*** Opening Page excerpt ***
Letting go. Sounds cliche. It's not. Well, if it is, only because it is true. That's the key sometimes, letting go of the dream that it will ever change, even NOW. Not just that a parent was there, but how they were with you, if at all, how you were met at birth and beyond. Create a new dream. Let the old wish of the child go, release it. Some bonds when broken can't be repaired, and it is not the child's fault. It is not your fault, or mine.
That primal love we want(ed) did not (does not) exist within that parent. That's not our problem now. Most times it never existed, it being that mother bear love, and we are left with the eternal wish of the little one inside. I don't think we are asking for perfect or asking too much when we want to be mothered, not abandoned. Love that does not take into account the child's needs an attached loving mother, the child's needs at all, is not really love at all. My therapist used to say that abandonment of a child is "total annihilation" of that child.
How powerful it can be.....
to place that wish in your palm and blow it back out to the universe.
In knowing what you wanted,
deep within that means you have the ability to give it to your children and to yourself.
With my own kids, my mantra for this is:
Be What You Wanted.
Be What You Deserved.
It works, it just takes time, practice and patience. Eventually the rage and grief of the child dissolves and gives way to an understanding that these parents could barely care for themselves(some still can not) let alone you, and most have immense amounts of unhealed, unaddressed pain that they are very unaware of in themselves. In other words, it is not your fault now, nor was it then. Just because your light and worth went unacknowledged and in some cases purposefully so, does not mean it was never there. Breathe in the light that you are, exhale that light and send it into the world. (Thank you Nancy for that.)
*** Closing Page excerpt ***
*** Opening Record excerpts ***
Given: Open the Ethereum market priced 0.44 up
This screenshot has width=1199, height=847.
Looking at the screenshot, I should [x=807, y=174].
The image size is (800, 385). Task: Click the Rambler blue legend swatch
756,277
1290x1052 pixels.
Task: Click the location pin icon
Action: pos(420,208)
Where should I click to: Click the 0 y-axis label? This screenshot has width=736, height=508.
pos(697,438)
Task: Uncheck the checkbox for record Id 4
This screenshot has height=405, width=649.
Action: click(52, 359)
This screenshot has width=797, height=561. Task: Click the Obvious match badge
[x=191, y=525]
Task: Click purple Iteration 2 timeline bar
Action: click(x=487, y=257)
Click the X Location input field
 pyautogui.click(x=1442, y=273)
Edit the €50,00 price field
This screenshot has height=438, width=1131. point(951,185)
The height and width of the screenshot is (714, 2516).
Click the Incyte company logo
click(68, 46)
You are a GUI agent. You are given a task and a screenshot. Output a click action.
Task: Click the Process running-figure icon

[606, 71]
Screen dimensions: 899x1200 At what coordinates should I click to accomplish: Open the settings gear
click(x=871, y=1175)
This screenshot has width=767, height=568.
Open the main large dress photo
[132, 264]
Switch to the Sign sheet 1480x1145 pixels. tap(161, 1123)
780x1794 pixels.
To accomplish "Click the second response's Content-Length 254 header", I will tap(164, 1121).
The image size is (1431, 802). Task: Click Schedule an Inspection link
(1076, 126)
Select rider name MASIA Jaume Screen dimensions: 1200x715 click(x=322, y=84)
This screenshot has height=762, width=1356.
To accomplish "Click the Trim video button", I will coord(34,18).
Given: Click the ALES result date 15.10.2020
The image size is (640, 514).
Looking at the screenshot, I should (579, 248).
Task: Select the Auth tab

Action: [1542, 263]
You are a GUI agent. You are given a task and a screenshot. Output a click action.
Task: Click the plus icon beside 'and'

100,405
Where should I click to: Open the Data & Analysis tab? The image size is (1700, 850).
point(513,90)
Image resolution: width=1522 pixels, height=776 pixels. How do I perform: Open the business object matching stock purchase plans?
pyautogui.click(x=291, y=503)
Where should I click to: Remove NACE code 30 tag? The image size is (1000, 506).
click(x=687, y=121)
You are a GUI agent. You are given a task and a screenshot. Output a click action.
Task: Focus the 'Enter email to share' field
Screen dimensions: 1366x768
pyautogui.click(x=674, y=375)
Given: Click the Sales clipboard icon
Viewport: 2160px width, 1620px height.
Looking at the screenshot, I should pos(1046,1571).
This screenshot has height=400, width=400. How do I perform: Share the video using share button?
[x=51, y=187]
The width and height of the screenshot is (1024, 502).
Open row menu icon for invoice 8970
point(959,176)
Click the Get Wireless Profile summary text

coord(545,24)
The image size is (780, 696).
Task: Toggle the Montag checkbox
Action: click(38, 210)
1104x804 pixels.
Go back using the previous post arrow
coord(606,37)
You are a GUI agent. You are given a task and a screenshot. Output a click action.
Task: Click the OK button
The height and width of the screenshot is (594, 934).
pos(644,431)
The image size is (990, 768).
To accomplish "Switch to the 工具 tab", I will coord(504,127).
*** Closing Record excerpts ***
_What is required:_
In the page excerpt, turn the paragraph starting "Letting go. Sounds cliche." into a short bulleted list that keeps its main points. Work only from the text above.

_Task output:_
- Letting go may sound like a cliché, but it is true.
- Sometimes the key is letting go of the dream that things will ever change, even now.
- This concerns not only whether a parent was there, but how they were with you, if at all, and how you were met at birth and beyond.
- Create a new dream and release the child's old wish.
- Some broken bonds can't be repaired, and that is not the child's fault, yours, or the writer's.